Alright, fair warning: This (and the second post, forthcoming tonight) will be a somewhat distracted blog post. Elections were tonight, they didn't go well, I'm angry, I'm disappointed, I'm starting to question a lot of things about my country in general, and my mind is anywhere but on film. But we're gonna truck through, because that's what we (sometimes) do here at Twohundredfifty. I'm a lot of things, ladies and gentlemen, but I'm not a quitter. Today's is an ironically poignant movie for a day when men like Rand Paul assumed high offices in the United States. I'm writing about Downfall, a German film about the last twelve days of Adolf Hitler's life. (Too harsh?) It was incredibly controversial in Germany on its release, as it was the first time that Hitler was the main character in a German film after the fall of the National Socialist Party. Adding more fuel to the fire, many people felt that it painted the Führer in too much of a sympathetic light. He's seen as a very human leader whose emotions when realizing that the end of the war is near mirror those of anyone dealing with a loss – it's just that his loss is that of a Jew-murdering empire and not, say, a beloved family pet. The problem with these criticisms is that Hitler's personal stenographer, present in his bunker in the weeks leading to his suicide, helped write the script and shared her story with the director, who also did a documentary on the subject. In short, it's all true.

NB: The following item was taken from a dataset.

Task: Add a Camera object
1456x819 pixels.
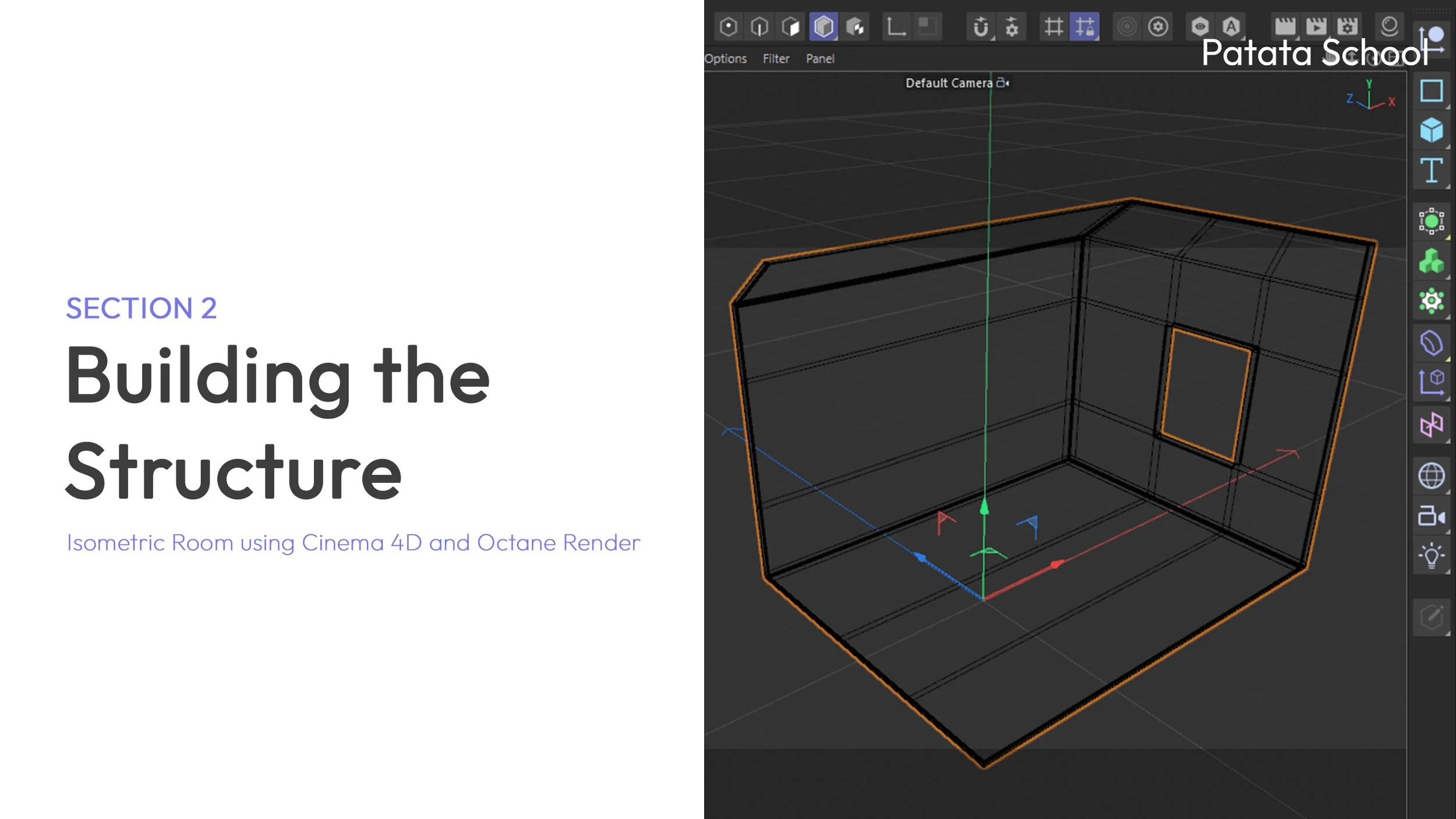Action: pyautogui.click(x=1431, y=516)
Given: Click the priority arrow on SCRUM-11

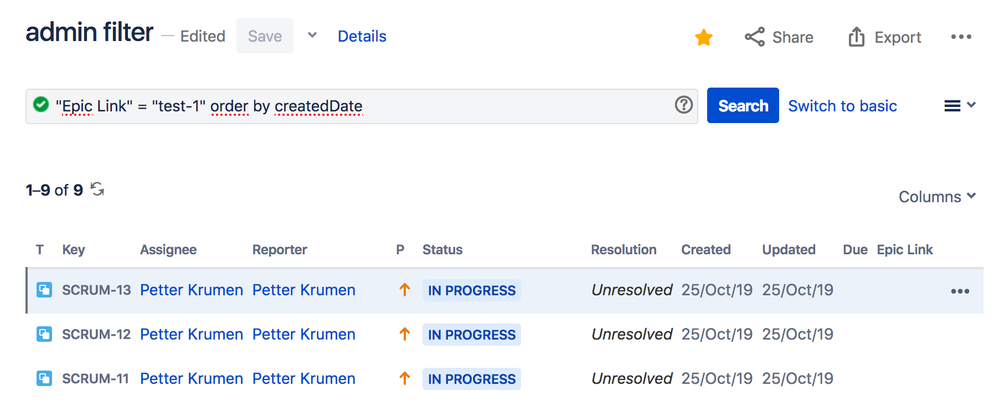Looking at the screenshot, I should tap(404, 379).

Thanks to the Interweb, Downfall has tragically become famous primarily because of a meme taking a scene from early in the film where Hitler begins to realize that Germany will not be able to win the war and erupts in rage. The subtitles are changed by oh-so-clever YouTubers to be about Hitler getting banned from XBox Live and things of that ilk. Like most things on the Internet, it's funny the first time, but it's now completely irredeemable thanks to being overdone a thousand times over. The scene that it apes is actually one of the best scenes in the film, and one that shows Ganz's incredible range in portraying Hitler. Without a doubt his highly controversial performance is the highlight of the film. One moment he's doting on his dog or Eva Braun, the next he's melting down on the entire German high command, and the next he's blaming his countrymen for the failure of the Third Reich's war efforts and praying that they all die. If this portrayal of Hitler is sympathetic, people have far too much sympathy for bipolar madmen.

If the rest of Downfall was as good as Ganz's performance, the film would be a masterpiece. Unfortunately, in this case, history didn't lend itself all that well to drama. Hitler's last twelve days on Earth were a sadly redundant twelve. At least fifty times, Hitler screams a battle plan that the rest of the high command knows will not work, then sulks about it. At least fifty times, someone says "We will never surrender!" At least fifty times, someone (often Hitler) talks about committing suicide – and, somewhat more visually interestingly, at least fifty people actually commit suicide onscreen. The movie's repetitiveness doesn't take away from its gloomy atmosphere or terrific performances, but it does sink the overall quality quite a few notches. Fascinating subject matter in theory gets you a lot farther than it does in practice.

The Good: Bruno Ganz. How he didn't receive a Best Actor Oscar nomination is beyond me.

The Bad: It's an interesting story, but it would possibly be communicated better by simply reading about it. On film it's way too redundant.

The Skinny: #83 is ridiculous, and probably mostly based on people's awe at Ganz's performance. I'd be comfortable with it in the low 200s simply because of, yes, Ganz's performance, and also the barriers it broke down for the German national cinema regarding portrayals of Nazism and Hitler in particular.